Workflow. (A and B) We use data from laboratory evolution experiments (E. coli and S. cerevisiae) and clinical isolates (M. tuberculosis) (A) to curate a list of genetic changes associated with adaptation for each species (B). (C) From each list of adaptive changes, we construct the spectrum of adaptive substitutions n. Each element in this spectrum $\mathbf{n}(c,a)$ corresponds to one of the 354 distinct changes from codon c to amino acid a that can be produced by a single-nucleotide mutation under the standard genetic code, and tallies the number of adaptive events for a specific codon-to-amino-acid change. (D) We perform negative binomial regression to model the influence of mutation bias on the spectrum of adaptive events, using codon frequencies derived from genome sequences and experimentally characterized mutation spectra. (E) We use the fitted model to predict the spectrum of adaptive substitutions.

Fig. 2.

Predicted and observed substitutions at the nucleotide and codon-to-amino-acid levels. (A–C) The frequency of nucleotide changes among adaptive substitutions is plotted as a function of the empirical mutation rate for (A) S. cerevisiae, (B) E. coli, and (C) M. tuberculosis.

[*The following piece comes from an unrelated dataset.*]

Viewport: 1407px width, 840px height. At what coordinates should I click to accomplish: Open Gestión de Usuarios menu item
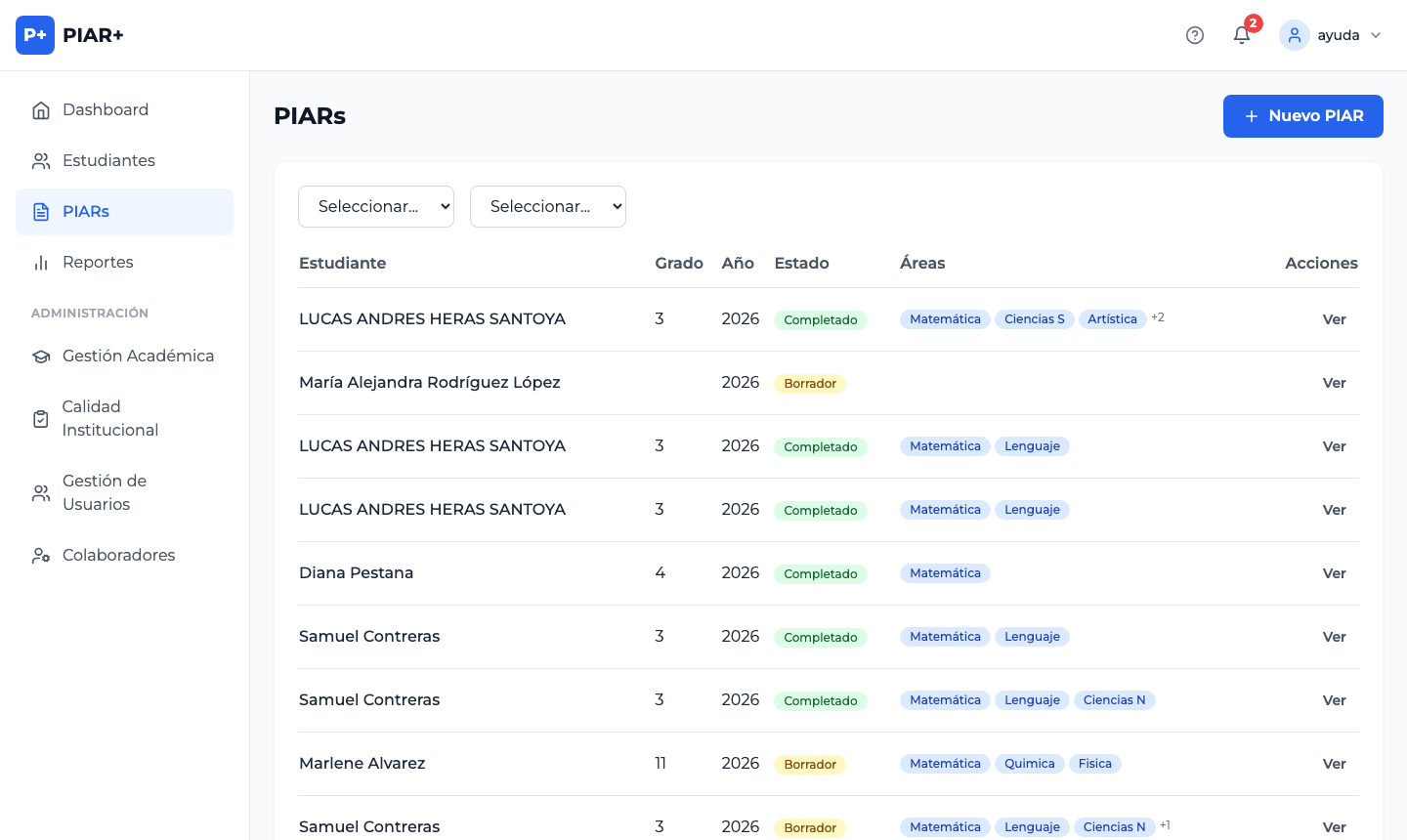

The symbols correspond to the six different types of point mutations (A, Inset). (D–F) The predicted spectra of adaptive substitutions are shown in relation to the observed spectra of adaptive substitutions for (D) S. cerevisiae, (E) E. coli, and (F) M. tuberculosis. See SI Appendix, Table S3 for model predictions using codon frequencies alone. For visualization purposes, a pseudocount of one event and a jitter of range [0,0.3] were added to both the observed and predicted numbers of events in D–F. The dashed diagonal lines indicate y = x.

Fig. 3.

Empirical mutation rates explain the spectrum of adaptive substitutions better than randomized rates. In A–C, the white bars show the distribution of log-likelihood differences for randomized vs. empirical mutation rates for (A) S. cerevisiae, (B) E. coli, and (C) M. tuberculosis. A value of 0 (dashed vertical line) means that a randomized rate performs as well as the empirical mutation rate. The fraction of randomized rates providing a better model fit than the empirical rates (i.e., right of 0) is 0.2%, 3.7%, and 4.2% for A, B and C, respectively. Data are based on 10⁶ randomized rates. Note that A–C have different limits on their horizontal axes. In D–F, the empirical mutation rate is shown in relation to the inferred mutation rate on a double-logarithmic scale for (D) S. cerevisiae, (E) E. coli, and (F) M. tuberculosis. Symbol types correspond to D, Inset. The dashed diagonal line indicates y = x.

Fig. 4.

Evolutionary simulations show mutation supply and mutational target size jointly modulate the predictive power of our model. (A) The inferred mutation coefficient β as a function of $N\mu$ for five different values of B, the fraction of beneficial mutations (the same color scheme for B is used in all panels). Dashed horizontal lines are drawn at β  =  0 and β  =  1 to indicate no influence and proportional influence of the mutation spectrum on the spectrum of adaptive substitutions, respectively. (B and C) Pearson’s correlation coefficient between predicted and simulated spectra of adaptive substitutions as a function of $N\mu$ for five different values of B (B) and entropy of simulated spectra of adaptive substitutions as a function of $N\mu$ for five different values of B (C). In A–C, the black lines show the mean and the gray areas show the SD. (D) Pearson’s correlation coefficient between predicted and simulated spectra of adaptive substitutions is shown in relation to the entropy of the simulated spectra of adaptive substitutions for different levels of mutation supply. The dashed vertical lines show the entropy of the spectrum of adaptive substitutions for each of our three study species.